### Exercise directions
Each entry is to be retyped exactly as it appears. Leave the images out.

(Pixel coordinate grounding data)
# # #

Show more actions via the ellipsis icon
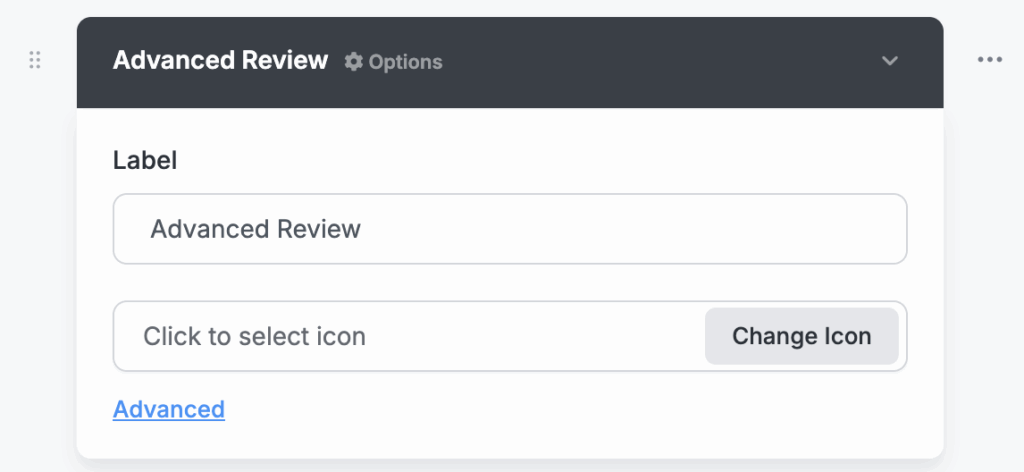The height and width of the screenshot is (472, 1024). (x=989, y=61)
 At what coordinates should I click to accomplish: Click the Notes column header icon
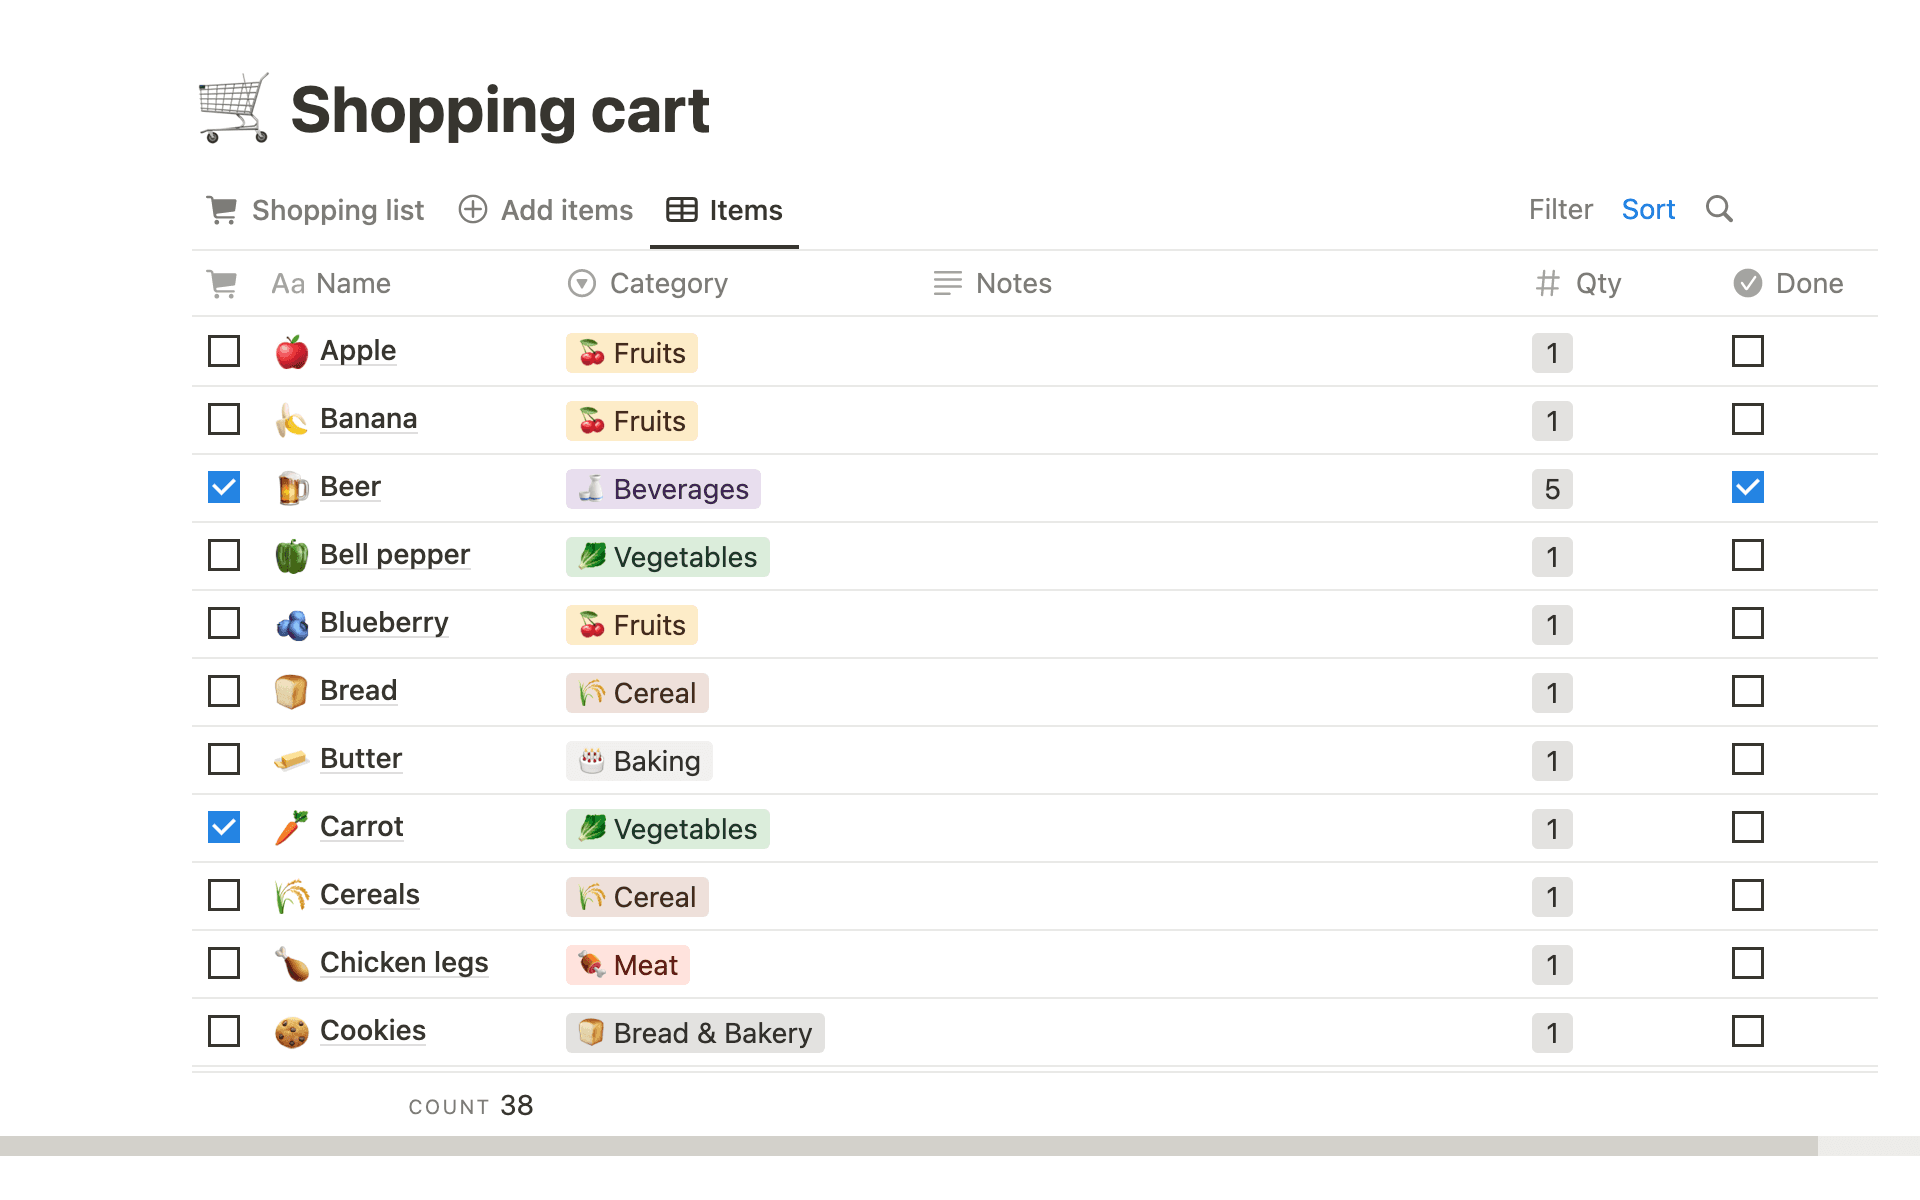pos(945,283)
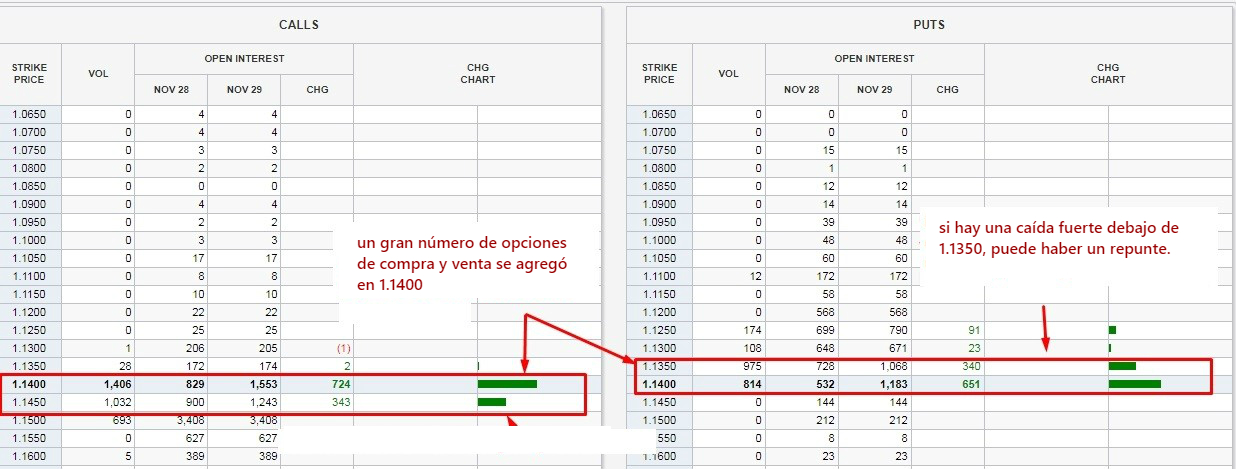
Task: Select NOV 28 column header in Calls
Action: pyautogui.click(x=171, y=90)
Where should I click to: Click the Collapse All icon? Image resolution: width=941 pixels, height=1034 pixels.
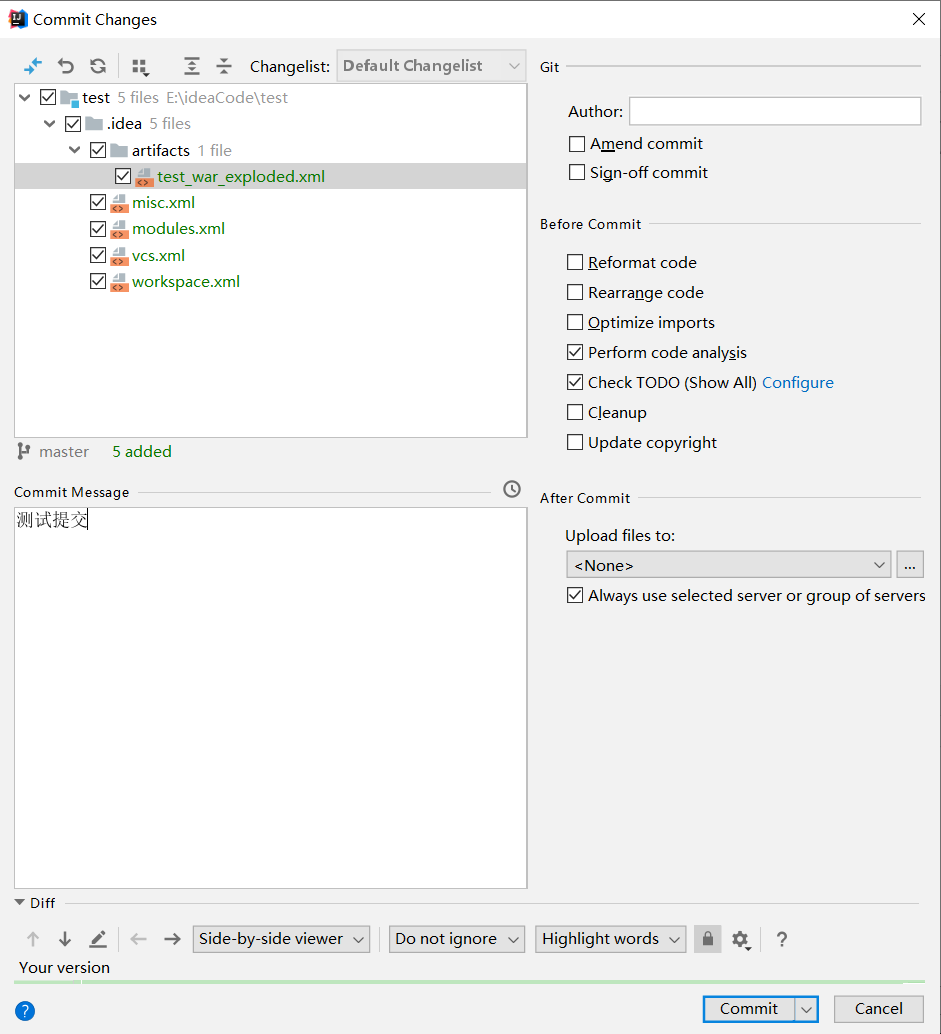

# # #

### Task response
Show more actions via the ellipsis icon
The height and width of the screenshot is (472, 1024). (x=989, y=61)
 At what coordinates should I click to accomplish: Click the Notes column header icon
pos(945,283)
Task: Select NOV 28 column header in Calls
Action: pyautogui.click(x=171, y=90)
Where should I click to: Click the Collapse All icon? Image resolution: width=941 pixels, height=1034 pixels.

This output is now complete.